[llvm-dev] [RFC] FP Environment and Rounding mode handling in LLVM
Jonas Maebe via llvm-dev
llvm-dev at lists.llvm.org
Fri Feb 5 03:18:38 PST 2016
Chandler Carruth via llvm-dev wrote on Fri, 05 Feb 2016:
> If "return" is provided for the exception behavior, then the i1 component
> of the result is true if an FP exception occured and false otherwise. If
> "ignore" is provided then any FP exceptions are ignored and the i1 is
> always false. If "trap" is provided then the i1 is always false, but the
> call to the intrinsic might trap. We could either define a trap as
> precisely the same as a call to @llvm.trap(), or we could introduce an
> @llvm.fp.trap() and define it as a call to that.
Our run time library installs signal handlers/exception filters to
catch FPU exceptions. Can that be modeled in this way too?

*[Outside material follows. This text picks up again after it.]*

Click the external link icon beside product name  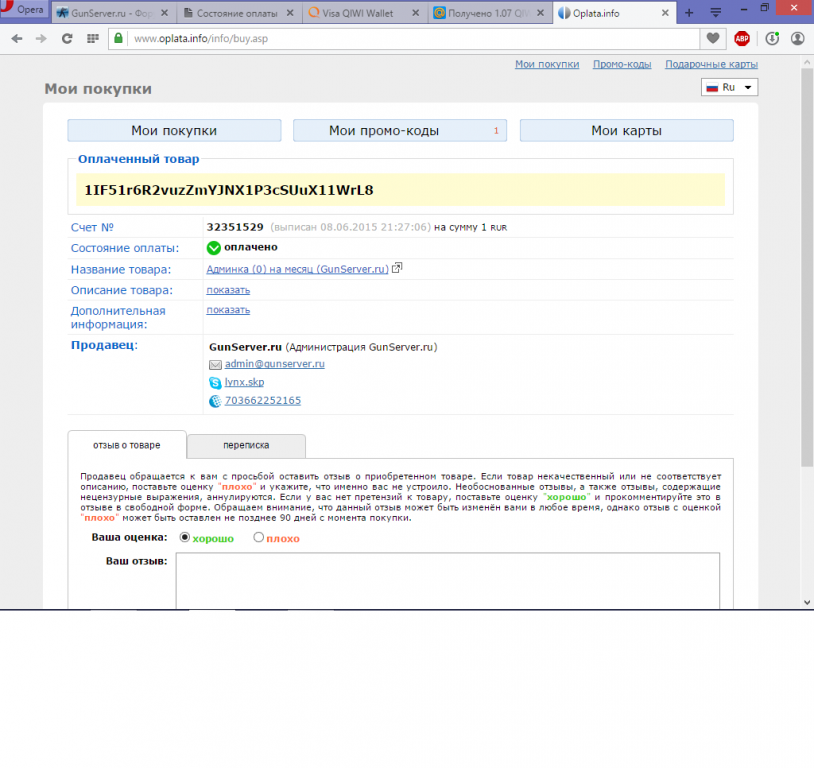[x=398, y=268]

> The frontend would then be responsible for lowering floating point
> arithmetic using these intrinsics. This may be somewhat challenging because
> in the frontend behavior is controlled dynamically in some languages. In
> those situations, we can either allow these intrinsics to accept
> non-constant arguments for %rounding_mode and %exception_behavior so that
> frontends can emit code that just dynamically computes them, or we could
> follow the same model that atomics use, and if the frontend cannot
> trivially compute a constant, it can emit a switch over the possible states
> with a specific intrinsic call in each case. I don't have strong opinions
> about which would be best, I think either could be made to work.
In our run time library you have calls to dynamically change the
rounding mode of the FPU, and to dynamically mask individual floating
point exceptions. With our current (non-llvm) code generators, we
simply emit regular FPU instructions and depending on those settings,
they always do "the right thing". It's true that we cannot perform a
number of optimisations because of this, but on the other hand there
is no overhead at run time for any kind of checks.

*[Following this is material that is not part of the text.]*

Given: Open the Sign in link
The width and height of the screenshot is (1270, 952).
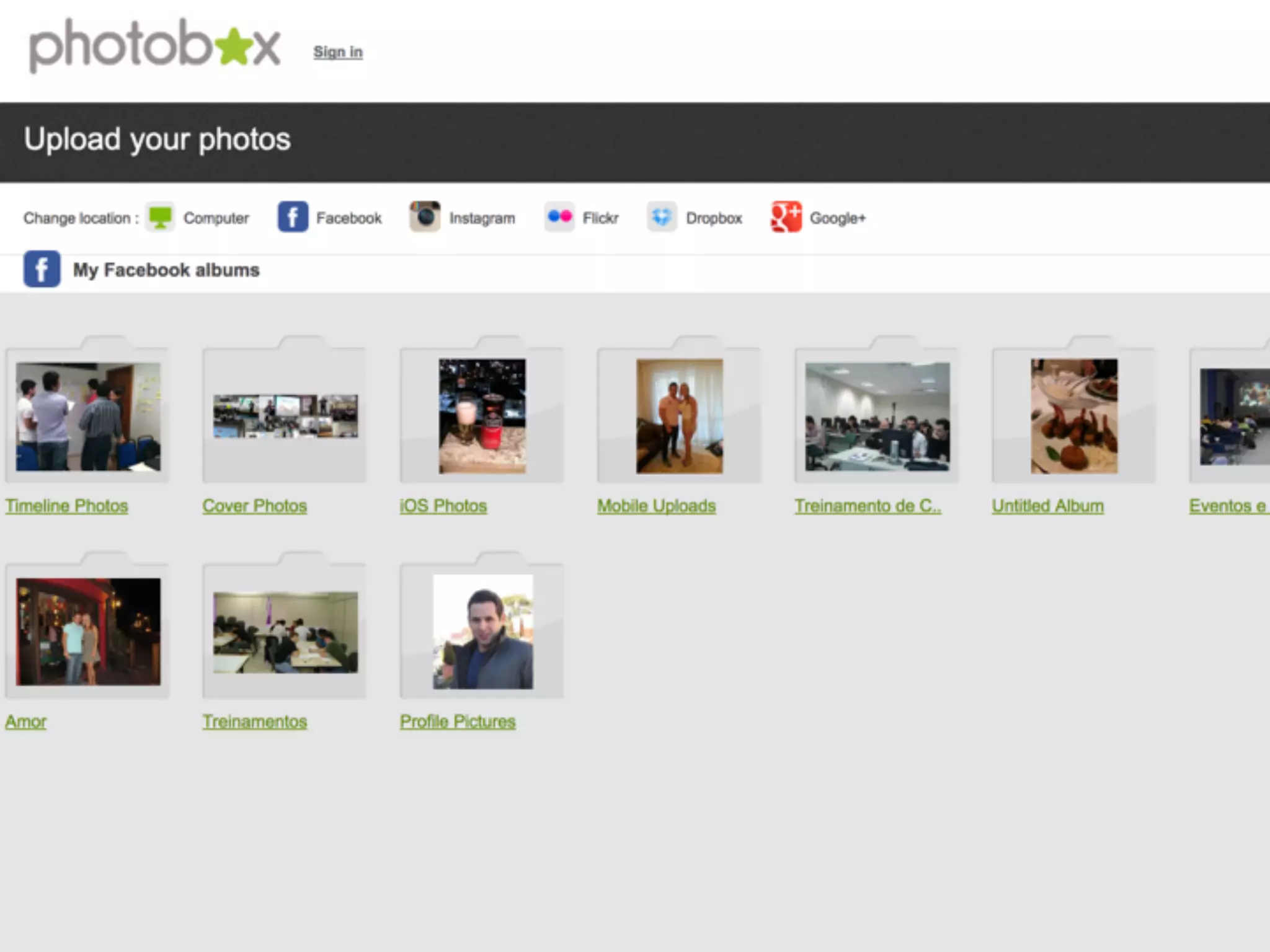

If I understood your proposal above correctly, you propose that for
LLVM this would be implemented by our frontend emitting a bunch of
checking code for each (sequence of) FPU instructions to determine the
current FPU exception mask and rounding mode? That seems rather heavy,
even if LLVM can optimise away a bunch of those calls if they're
annotated correctly as not changing any state themselves.
> When emitting constants and trying to respect floating point environment
> settings, frontends will have to emit runtime calls instead of actual
> constants. But this seems actually good because that is what we'll need
> anyways -- we aren't able to with full generality emulate all the
> environment options if I understand things correctly (and let me know if
> I've misunderstood).
You indeed can't, but I don't understand how calling these run time
functions will help:
1) at compile time, you still can't do anything about it, unless you
want to generate umpteen different versions of the FPU code that are
then selected at run time depending on which results those functions
returned (like with your "switch" proposal above, but I think that
would completely kill performance in many cases -- atomics are used
sparingly and are slow by definition; that's not true for floating
point code)
2) at run time, you get the extra overhead of the extra function calls
everywhere
I wonder whether this won't result in enormous code bloat, and under
which circumstances this would result in better performance than
simply an option whereby the frontend instructs LLVM to
1) assume that all FPU instructions may trap and may use any rounding mode
2) emit regular FPU opcodes without the need for any extra calls etc.
At least such an option would be seem desirable for our language.
Having a similar option for telling LLVM to stop assuming that the
results of null-pointer dereferences and integer divisions-by-zero are
undefined (they are not, in our case; only if the hardware/OS does not
support exceptions for them, we generate explicit checks in our
non-LLVM code generators), would be even better.